## PROBLEM TO WORK ON
In full and without deviation, write out the entries that follow.

## AVAILABLE DATA
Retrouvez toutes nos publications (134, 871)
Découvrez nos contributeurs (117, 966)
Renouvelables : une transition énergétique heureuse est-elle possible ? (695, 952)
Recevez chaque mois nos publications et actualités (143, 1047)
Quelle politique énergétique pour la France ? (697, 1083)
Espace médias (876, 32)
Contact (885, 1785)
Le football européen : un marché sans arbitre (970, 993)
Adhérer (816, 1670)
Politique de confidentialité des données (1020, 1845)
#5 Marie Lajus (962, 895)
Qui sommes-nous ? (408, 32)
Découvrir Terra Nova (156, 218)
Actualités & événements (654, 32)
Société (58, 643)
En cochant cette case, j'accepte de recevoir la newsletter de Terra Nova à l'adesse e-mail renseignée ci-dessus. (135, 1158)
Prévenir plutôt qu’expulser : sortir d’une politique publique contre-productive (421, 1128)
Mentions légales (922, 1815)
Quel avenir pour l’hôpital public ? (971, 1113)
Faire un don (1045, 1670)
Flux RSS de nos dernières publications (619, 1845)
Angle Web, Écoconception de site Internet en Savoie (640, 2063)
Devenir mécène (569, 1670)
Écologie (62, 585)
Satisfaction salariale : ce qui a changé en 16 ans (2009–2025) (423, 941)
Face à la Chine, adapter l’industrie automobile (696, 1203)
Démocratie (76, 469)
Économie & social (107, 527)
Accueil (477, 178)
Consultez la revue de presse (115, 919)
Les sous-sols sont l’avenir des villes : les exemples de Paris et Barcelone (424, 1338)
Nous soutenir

## ANSWER FOR THIS EXERCISE
Retrouvez toutes nos publications (134, 871)
Découvrez nos contributeurs (117, 966)
Renouvelables : une transition énergétique heureuse est-elle possible ? (695, 952)
Recevez chaque mois nos publications et actualités (143, 1047)
Quelle politique énergétique pour la France ? (697, 1083)
Espace médias (876, 32)
Contact (885, 1785)
Le football européen : un marché sans arbitre (970, 993)
Adhérer (816, 1670)
Politique de confidentialité des données (1020, 1845)
#5 Marie Lajus (962, 895)
Qui sommes-nous ? (408, 32)
Découvrir Terra Nova (156, 218)
Actualités & événements (654, 32)
Société (58, 643)
En cochant cette case, j'accepte de recevoir la newsletter de Terra Nova à l'adesse e-mail renseignée ci-dessus. (135, 1158)
Prévenir plutôt qu’expulser : sortir d’une politique publique contre-productive (421, 1128)
Mentions légales (922, 1815)
Quel avenir pour l’hôpital public ? (971, 1113)
Faire un don (1045, 1670)
Flux RSS de nos dernières publications (619, 1845)
Angle Web, Écoconception de site Internet en Savoie (640, 2063)
Devenir mécène (569, 1670)
Écologie (62, 585)
Satisfaction salariale : ce qui a changé en 16 ans (2009–2025) (423, 941)
Face à la Chine, adapter l’industrie automobile (696, 1203)
Démocratie (76, 469)
Économie & social (107, 527)
Accueil (477, 178)
Consultez la revue de presse (115, 919)
Les sous-sols sont l’avenir des villes : les exemples de Paris et Barcelone (424, 1338)
Nous soutenir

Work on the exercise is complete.